Make sure each figure indicates the $\Delta m^2$ value and that there is a legend in one of the 4 figures indicating which $\sin^2 2\theta$ values correspond to which curves. Make sure the curve for each value of $\sin^2 2\theta$ have the same color and line style (solid, dashed, etc) between the 4 plots. Write $\sin^2 2\theta = 0.5$ as `\sin^2 2\\theta = 0.5` (for some reason the extra `\` is needed).

Label the x axis as "Neutrino Energy (GeV)" and the Y axis as "Survival Probability".

##Estimating the oscillation parameters: $\chi^2$-by-eye

Plot the oscillation function atop the data/MC ratio and vary the parameters to make the curve run through the datapoints as best you can.

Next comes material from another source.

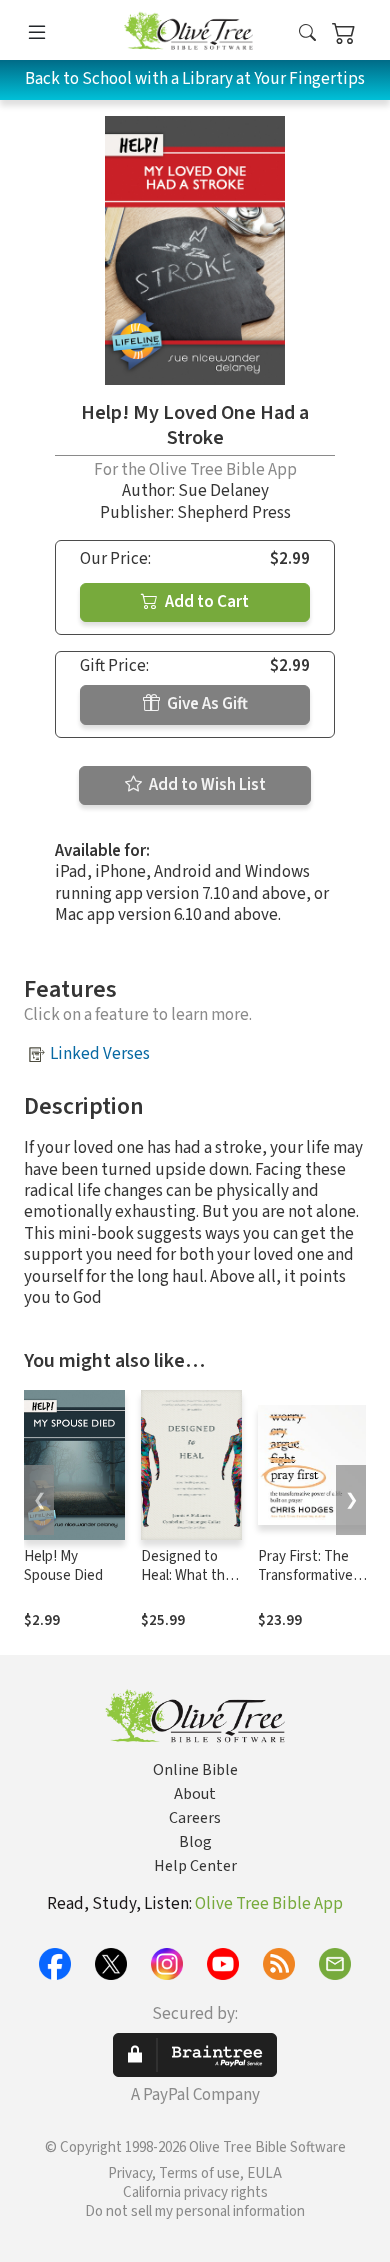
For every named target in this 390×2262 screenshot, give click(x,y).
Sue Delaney (223, 491)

With this procedure you can estimate the true parameter values.

##Compute the $\chi^2$ for a grid in $\sin^2 2\theta$ and $\Delta m^2$

You want to make a plot showing the $\chi^2$ as a function of the parameters $\sin^2 2\theta$ and $\Delta m^2$. Suggestions:

* Define a function `chi2` which computes the $\chi^2$ , taking as arguments the data/mc ratio and uncertainties on it as vectors, and $\sin^2 2\theta$ and $\Delta m^2$ as scalars (single numbers).

* Define a 2d grid, with $\sin^2 2\theta$ on the x-axis and $\Delta m^2$ on the y axis. Choose the range to show the region around your chi2-by-eye. 

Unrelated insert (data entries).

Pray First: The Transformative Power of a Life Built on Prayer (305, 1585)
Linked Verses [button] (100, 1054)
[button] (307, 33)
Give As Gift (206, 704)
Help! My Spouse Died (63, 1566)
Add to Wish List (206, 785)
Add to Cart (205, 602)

* Using loops, compute an `ndarray` containing the $\chi^2$ at each grid point and display the result as a `contourf`, with colormap and axis labels. 

* Vary your range so it's small enough to see the approximate location of the minimum but large enough to see some of the structure around it.

##Minimum $\chi^2$ and a fit

Modify your code above to record the smallest $\chi^2$ and its location in the plane.  

Then, conduct a $\chi^2$ fit of the oscillation formula to the data/MC ratio, using the techinques we applied in the double-slit fitting exercise. Start the fit at the minimum you found.  Report the $\chi^2_{BF}$ at the best fit point as well as the parameters and their uncertainties.

##Plot the best fit

Plot the oscillation formula, with the best fit parameters, on top of the data/MC ratio.

##Uncertainties in 2D

As it turns out, we can estimate the uncertainties directly from the 2D $\chi^2$ plot. Here is what you do:

* Instead of plotting $\chi^2$ you want to plot $\Delta \chi^2 = \chi^2 - \chi^2_{BF}$.
* Then, draw contours for $\Delta \chi^2=[2.30, 4.61, 5.99]$. You may need to change the range and number of grid points to get smooth contours.
* The contours correspond to _confidence intervals_. If we were able to repeat our experiment many, many times, and we repeated all of our analysis, the contours we'd draw would contain the true value of $(\Delta m^2,\sin^2 2\theta)$  68, 90, and 95% of the time. 
  * With some additional ingredients, we can infer the probability that our single confidence interval contains the true value. But, this is beyond the scope of the problem.

##Systematic uncertainties

Close out the project by considering the effect of two sources of systematic uncertainty.

* First, what happens if we have mis-measured the neutrino energy by 5%?  To estimate the effect of this uncertainty shift the energy of each simulated event upwards by 5%, recalculate the ratio, and redo the fit. How much do the parameters change? Do the same for a downward shift.

* Second, what happens if our real detector "misses" 3% of the neutrinos? Perhaps we didn't know it was off for a while, or that some part of it wasn't working right. Scale the contents of the MC energy histogram up and down by 3%, recalculate the ratio, redo the fit, and report on how the parameters change.